Top of Excerpted data
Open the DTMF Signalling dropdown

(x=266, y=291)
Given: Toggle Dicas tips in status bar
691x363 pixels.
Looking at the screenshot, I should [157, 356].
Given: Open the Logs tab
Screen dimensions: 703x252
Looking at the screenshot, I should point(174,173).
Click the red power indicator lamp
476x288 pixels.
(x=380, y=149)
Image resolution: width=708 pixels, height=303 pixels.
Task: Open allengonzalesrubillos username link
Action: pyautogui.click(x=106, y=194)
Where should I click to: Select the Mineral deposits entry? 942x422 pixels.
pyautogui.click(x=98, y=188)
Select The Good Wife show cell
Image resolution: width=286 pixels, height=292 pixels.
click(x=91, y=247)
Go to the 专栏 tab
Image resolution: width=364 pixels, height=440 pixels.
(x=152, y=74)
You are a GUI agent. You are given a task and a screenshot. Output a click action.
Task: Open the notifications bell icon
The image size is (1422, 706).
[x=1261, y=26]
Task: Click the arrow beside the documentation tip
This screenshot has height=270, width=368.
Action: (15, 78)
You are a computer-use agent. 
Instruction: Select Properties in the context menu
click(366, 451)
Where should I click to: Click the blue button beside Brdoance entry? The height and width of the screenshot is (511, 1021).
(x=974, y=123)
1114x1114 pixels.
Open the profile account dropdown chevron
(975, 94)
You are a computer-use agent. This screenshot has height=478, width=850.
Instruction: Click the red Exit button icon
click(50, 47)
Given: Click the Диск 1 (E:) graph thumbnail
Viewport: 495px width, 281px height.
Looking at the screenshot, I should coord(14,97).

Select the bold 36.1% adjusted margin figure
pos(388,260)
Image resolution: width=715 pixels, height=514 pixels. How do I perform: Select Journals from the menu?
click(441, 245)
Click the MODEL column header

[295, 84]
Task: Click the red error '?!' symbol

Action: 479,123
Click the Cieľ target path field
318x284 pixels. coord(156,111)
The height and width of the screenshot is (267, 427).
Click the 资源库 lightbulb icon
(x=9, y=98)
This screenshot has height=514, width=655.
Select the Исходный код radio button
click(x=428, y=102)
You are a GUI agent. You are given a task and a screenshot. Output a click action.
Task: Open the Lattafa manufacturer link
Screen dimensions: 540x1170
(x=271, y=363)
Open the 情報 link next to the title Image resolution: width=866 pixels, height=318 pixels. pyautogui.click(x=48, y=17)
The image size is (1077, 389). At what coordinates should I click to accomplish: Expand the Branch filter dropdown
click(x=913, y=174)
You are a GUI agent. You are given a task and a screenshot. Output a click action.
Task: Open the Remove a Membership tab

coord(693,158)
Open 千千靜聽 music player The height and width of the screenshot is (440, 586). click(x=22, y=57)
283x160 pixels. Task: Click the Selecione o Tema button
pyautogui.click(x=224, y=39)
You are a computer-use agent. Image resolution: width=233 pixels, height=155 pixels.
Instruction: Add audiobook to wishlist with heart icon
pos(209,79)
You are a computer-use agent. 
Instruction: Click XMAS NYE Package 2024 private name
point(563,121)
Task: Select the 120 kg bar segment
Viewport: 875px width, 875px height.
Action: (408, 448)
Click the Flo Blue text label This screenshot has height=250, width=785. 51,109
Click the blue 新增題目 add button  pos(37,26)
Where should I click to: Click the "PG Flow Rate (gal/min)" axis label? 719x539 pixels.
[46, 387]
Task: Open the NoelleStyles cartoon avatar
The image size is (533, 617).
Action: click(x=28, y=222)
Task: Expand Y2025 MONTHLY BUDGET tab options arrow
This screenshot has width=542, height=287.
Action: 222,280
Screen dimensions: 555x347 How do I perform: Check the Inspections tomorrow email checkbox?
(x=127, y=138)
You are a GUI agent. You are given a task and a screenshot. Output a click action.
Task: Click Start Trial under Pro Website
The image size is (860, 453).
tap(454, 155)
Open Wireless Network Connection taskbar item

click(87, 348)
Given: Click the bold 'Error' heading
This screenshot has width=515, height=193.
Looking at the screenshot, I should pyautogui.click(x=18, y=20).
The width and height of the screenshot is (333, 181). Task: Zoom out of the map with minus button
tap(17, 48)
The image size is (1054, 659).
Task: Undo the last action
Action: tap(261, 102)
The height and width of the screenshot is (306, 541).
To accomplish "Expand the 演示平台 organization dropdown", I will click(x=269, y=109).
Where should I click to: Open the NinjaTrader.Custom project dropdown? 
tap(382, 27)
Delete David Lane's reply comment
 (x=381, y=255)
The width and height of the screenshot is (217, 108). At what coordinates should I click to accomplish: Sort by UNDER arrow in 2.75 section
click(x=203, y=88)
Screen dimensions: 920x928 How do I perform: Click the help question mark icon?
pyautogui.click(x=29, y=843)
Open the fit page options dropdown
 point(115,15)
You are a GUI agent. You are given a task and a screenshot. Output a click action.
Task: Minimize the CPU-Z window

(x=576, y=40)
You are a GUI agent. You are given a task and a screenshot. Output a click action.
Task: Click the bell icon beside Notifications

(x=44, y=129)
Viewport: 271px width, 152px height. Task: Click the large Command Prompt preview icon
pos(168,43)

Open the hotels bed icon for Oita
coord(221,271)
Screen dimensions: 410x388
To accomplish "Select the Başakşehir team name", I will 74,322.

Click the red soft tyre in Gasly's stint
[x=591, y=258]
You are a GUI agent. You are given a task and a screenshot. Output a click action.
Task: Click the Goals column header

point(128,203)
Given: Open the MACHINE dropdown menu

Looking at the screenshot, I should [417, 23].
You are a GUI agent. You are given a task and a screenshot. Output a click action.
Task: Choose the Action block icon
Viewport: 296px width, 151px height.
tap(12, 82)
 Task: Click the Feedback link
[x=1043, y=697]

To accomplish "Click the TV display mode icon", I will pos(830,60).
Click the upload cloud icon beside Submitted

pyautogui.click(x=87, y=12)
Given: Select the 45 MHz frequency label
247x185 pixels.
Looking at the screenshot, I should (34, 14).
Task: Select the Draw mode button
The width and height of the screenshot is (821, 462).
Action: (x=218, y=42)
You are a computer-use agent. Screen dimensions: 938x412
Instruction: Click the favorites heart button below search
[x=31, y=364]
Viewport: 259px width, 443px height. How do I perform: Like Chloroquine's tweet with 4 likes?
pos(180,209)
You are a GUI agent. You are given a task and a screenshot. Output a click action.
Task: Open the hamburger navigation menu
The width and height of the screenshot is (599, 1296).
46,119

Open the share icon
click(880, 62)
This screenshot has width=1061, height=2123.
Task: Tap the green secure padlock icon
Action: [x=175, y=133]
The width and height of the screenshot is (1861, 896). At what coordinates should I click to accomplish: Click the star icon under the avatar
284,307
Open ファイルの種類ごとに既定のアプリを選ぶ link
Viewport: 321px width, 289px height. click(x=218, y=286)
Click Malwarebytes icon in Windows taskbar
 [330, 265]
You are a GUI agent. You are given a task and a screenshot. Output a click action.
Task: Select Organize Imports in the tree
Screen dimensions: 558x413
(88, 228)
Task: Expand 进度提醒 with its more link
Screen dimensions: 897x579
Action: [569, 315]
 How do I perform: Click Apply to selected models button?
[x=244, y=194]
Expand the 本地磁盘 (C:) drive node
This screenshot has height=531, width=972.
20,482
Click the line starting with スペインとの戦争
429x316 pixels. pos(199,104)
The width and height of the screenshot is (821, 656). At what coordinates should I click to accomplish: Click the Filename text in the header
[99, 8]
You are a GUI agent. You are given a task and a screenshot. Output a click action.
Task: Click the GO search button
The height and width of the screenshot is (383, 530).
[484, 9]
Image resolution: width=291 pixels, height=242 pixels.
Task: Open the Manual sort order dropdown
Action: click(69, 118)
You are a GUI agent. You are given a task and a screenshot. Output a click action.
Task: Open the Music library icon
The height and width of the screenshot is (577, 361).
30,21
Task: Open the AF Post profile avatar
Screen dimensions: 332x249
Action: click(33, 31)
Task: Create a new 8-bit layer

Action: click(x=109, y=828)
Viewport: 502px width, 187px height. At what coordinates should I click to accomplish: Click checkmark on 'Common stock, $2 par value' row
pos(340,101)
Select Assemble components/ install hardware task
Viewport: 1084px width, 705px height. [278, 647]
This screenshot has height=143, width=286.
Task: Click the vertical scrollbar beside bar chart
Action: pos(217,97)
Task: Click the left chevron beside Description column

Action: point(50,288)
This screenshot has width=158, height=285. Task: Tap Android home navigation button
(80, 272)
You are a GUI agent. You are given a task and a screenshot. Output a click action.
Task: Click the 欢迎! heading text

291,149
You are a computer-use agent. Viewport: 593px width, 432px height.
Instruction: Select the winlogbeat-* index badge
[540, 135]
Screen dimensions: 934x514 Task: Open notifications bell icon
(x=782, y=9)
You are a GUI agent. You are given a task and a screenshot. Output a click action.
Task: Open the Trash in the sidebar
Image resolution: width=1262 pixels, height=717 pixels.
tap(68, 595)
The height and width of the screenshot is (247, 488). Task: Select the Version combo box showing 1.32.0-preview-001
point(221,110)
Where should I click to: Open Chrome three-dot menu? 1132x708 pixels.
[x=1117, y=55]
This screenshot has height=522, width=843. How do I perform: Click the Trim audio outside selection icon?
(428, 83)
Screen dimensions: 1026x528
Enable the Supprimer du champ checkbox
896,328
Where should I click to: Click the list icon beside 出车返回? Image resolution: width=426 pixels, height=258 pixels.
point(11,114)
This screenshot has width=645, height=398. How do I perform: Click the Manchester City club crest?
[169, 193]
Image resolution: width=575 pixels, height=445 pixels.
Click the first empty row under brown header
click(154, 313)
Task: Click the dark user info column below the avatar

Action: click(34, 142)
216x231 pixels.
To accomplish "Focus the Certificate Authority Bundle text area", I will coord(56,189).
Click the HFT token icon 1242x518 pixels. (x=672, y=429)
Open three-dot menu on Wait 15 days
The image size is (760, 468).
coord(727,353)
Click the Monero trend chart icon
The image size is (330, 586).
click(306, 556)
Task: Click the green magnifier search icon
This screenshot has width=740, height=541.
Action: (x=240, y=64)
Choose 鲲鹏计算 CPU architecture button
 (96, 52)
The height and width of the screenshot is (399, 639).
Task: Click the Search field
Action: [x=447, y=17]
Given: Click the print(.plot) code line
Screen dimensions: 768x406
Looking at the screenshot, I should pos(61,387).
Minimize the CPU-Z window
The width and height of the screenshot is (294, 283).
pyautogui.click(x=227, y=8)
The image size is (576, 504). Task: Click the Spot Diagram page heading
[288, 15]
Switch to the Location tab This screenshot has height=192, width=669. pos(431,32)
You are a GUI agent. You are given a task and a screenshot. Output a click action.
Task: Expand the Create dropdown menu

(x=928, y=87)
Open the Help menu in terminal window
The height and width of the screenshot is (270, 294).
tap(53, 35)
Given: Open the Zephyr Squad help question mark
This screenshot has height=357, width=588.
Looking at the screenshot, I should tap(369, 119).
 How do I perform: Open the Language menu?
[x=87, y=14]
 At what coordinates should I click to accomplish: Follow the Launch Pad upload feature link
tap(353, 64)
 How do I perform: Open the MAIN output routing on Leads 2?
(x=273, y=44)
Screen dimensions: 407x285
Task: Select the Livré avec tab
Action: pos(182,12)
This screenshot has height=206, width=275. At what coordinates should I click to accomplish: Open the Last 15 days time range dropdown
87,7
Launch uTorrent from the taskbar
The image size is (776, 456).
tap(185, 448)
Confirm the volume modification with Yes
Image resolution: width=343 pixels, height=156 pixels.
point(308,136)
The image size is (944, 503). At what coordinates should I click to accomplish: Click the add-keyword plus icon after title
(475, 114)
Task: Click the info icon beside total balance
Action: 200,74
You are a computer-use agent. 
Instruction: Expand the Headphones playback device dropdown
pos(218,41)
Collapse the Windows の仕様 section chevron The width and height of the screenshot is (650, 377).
Bottom of Excerpted data
# Task statement:
Go through the records above and copy every line with the word "computer".

# Solution:
You are a computer-use agent. 
You are a computer-use agent. This screenshot has height=478, width=850.
You are a computer-use agent. Image resolution: width=233 pixels, height=155 pixels.
You are a computer-use agent. 
You are a computer-use agent. Screen dimensions: 938x412
You are a computer-use agent. Viewport: 593px width, 432px height.
You are a computer-use agent. 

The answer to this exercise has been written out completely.